= Tasks to complete =
#1 Answer from the interview with Helen Drotor:
(a) What school has she attended since kindergarten?
(b) What career does she want to pursue?
(c) In which classes does she say she does well?
#2 Reproduce the passage of the interview with Helen Drotor from "Q: You are just" to "your career aspirations?", with no changes.

Five Minutes With... Helen Drotor

January 24, 2014 

Helen Drotor, a high school senior caught in the crossfire of a shooting two years ago, said she turned “lemons into lemonade.”

Q: You are just a few months away from graduating high school and you are preparing for your next big step in life – college. What is going through the minds of your classmates, and you, at this time?

A: I feel like people are ready to wind down their high school career and they are ready to go to college but at the same time, it is a scary thought. I have been going to East Wake Academy since kindergarten and now I am making plans to go to North Carolina State – that is a big change. It is like you plan the last four years for this moment and then all of a sudden, it happens – it is surreal.

Q: What are your career aspirations?

A: I want to be an environmental lawyer, with a minor in environmental science and public policy.

Q: What is an environmental lawyer?

A: You just basically help with the legislative protection of the environment from degradation and decline. My passions have always been in science and math but I sometimes struggle in those classes. I do well in English classes so I think this will be a good opportunity to combine the two together.

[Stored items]

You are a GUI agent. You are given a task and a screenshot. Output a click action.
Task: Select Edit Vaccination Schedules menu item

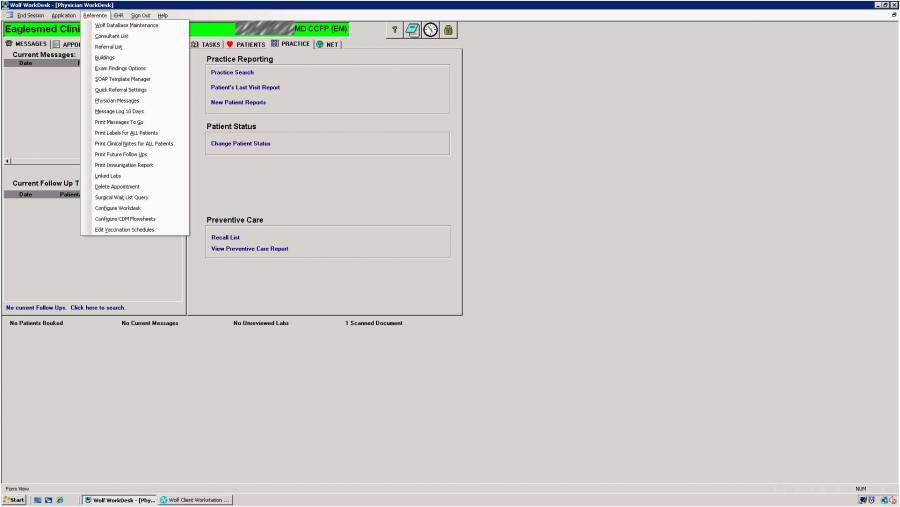pos(124,229)
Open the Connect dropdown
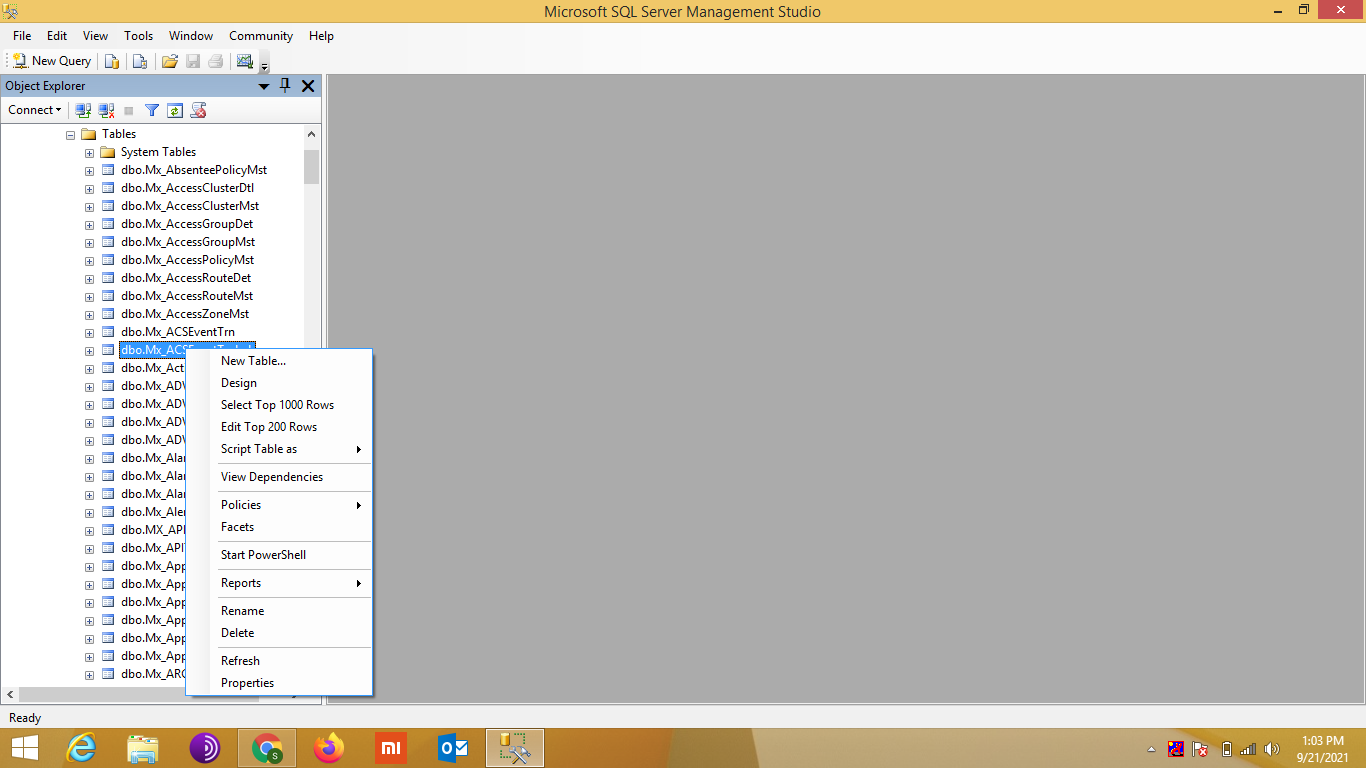 point(34,110)
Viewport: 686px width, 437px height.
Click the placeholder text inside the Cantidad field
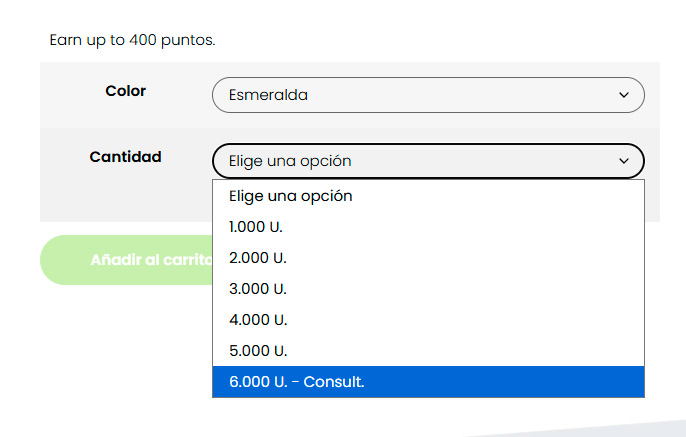(x=290, y=161)
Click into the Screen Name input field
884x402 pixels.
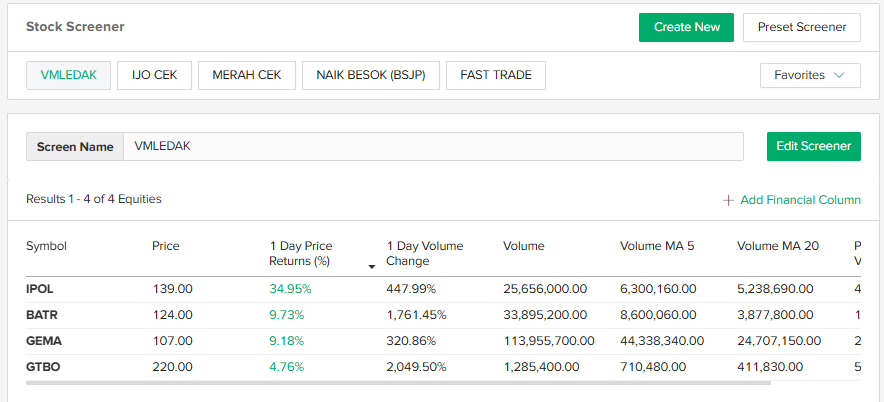coord(433,146)
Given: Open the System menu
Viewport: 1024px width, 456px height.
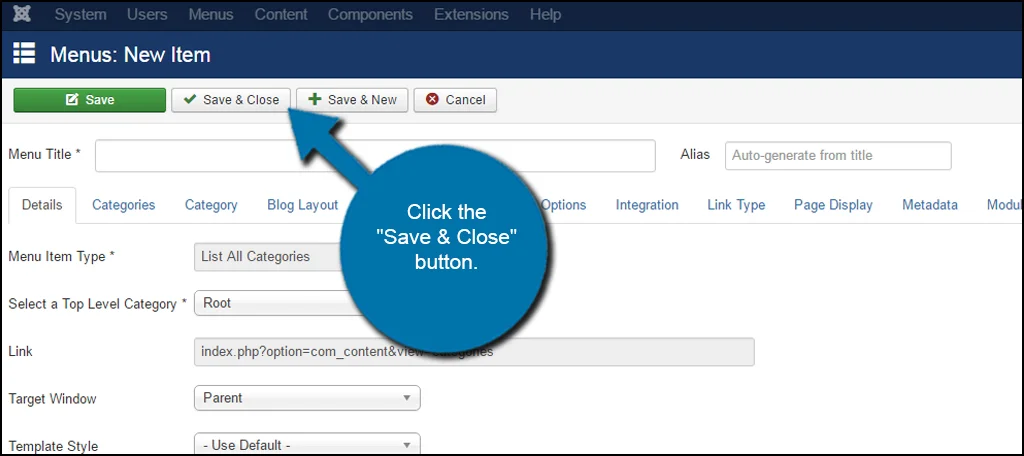Looking at the screenshot, I should point(80,15).
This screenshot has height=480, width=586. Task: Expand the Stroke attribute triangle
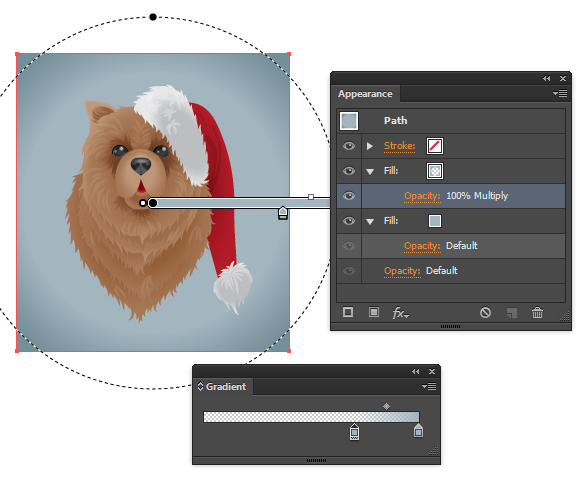[x=370, y=146]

= Solution list =
#1
(a) East Wake Academy
(b) Environmental lawyer
(c) English classes

#2
Q: You are just a few months away from graduating high school and you are preparing for your next big step in life – college. What is going through the minds of your classmates, and you, at this time?

A: I feel like people are ready to wind down their high school career and they are ready to go to college but at the same time, it is a scary thought. I have been going to East Wake Academy since kindergarten and now I am making plans to go to North Carolina State – that is a big change. It is like you plan the last four years for this moment and then all of a sudden, it happens – it is surreal.

Q: What are your career aspirations?